Chronic care patients requiring acute care

It is anticipated that chronic care patients may be hospitalized for many years. During this period of hospitalization, unanticipated acute episodes may occur, such as pneumonia, heart attack, etc.

If the patient requires acute care or some other type of care but still requires chronic care and will be more or less permanently resident in the hospital, the co-payment remains applicable.

However, if the attending physician is of the opinion that the patient no longer requires chronic care for a period of time, the co-payment cannot be charged during that period of time.

Patients receiving palliative care

Patients receiving palliative care cannot be charged the chronic care co-payment. A patient does not have to have been admitted as a palliative care patient to be exempted from the chronic care co-payment provisions.

Where a patient who was receiving chronic care and was subject to the chronic care co-payment provisions becomes a patient requiring palliative care, as determined by an attending physician, any requirement to pay a chronic care co-payment ceases on the day that the physician determines that the patient requires palliative care.

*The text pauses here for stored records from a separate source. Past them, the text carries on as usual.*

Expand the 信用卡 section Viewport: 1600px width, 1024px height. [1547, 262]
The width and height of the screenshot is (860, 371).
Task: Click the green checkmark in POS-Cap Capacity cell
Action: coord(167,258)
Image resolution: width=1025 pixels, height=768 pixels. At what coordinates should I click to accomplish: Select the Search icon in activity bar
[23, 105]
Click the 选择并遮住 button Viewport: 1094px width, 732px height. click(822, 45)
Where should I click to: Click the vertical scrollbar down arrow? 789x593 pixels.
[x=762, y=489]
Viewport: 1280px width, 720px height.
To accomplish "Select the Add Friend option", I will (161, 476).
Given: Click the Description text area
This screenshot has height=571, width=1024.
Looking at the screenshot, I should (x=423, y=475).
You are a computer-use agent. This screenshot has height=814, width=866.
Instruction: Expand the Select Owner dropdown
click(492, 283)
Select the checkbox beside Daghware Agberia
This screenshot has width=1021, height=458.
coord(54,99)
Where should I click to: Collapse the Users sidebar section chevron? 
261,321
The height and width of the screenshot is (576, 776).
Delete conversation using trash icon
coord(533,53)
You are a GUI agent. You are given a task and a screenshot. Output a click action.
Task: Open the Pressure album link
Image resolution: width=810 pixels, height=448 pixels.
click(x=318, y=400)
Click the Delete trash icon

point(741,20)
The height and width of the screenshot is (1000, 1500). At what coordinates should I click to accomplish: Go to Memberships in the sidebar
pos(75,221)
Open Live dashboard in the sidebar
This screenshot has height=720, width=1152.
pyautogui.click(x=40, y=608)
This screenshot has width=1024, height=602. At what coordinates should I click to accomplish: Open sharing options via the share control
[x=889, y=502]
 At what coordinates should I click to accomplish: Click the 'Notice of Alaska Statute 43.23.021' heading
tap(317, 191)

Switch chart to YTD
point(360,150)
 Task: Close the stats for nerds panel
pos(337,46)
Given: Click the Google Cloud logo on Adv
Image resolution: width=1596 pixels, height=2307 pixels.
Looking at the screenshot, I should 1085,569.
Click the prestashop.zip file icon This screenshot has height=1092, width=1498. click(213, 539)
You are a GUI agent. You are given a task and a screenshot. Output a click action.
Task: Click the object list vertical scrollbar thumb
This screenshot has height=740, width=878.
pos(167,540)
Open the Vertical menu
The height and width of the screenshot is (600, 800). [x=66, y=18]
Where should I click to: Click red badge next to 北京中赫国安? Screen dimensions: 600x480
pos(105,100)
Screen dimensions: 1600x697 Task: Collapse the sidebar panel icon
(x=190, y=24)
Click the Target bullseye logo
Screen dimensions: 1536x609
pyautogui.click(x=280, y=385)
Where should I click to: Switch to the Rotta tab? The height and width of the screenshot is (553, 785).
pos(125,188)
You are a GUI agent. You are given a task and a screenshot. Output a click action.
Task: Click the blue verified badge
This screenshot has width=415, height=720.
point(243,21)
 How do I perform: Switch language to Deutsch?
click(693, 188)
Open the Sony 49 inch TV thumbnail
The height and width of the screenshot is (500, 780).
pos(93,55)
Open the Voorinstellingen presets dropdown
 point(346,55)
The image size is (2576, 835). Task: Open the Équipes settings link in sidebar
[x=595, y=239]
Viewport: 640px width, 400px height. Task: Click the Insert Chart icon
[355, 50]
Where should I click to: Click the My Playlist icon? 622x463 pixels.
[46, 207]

A patient receiving palliative care cannot be charged the chronic care co-payment simply because they have been receiving palliative care for an extended period of time. So long as the patient is receiving palliative care, no matter how long, they cannot be charged the chronic care co-payment.

The following example explains when co-payments are chargeable

  • May 1 — Patient admitted as acute care and remains acute for 10 days — no co-payment
  • May 11 — Attending physician determines that the patient both requires chronic care and is more or less permanently resident in hospital or another institution, including a Long-Term Care (LTC) Home — co-payment payable as of May 11th
  • October 1 — Attending physician determines that the patient is now palliative — no co-payment from October 1st onward so long as patient continues to receive palliative care

In this scenario, the co-payment provisions could apply from May 11th until September 30th only.

Patients receiving psychiatric care

A patient admitted to hospital under the Mental Health Act cannot be charged the co-payment, even if they have been designated as requiring chronic care or if they are waiting for LTC placement.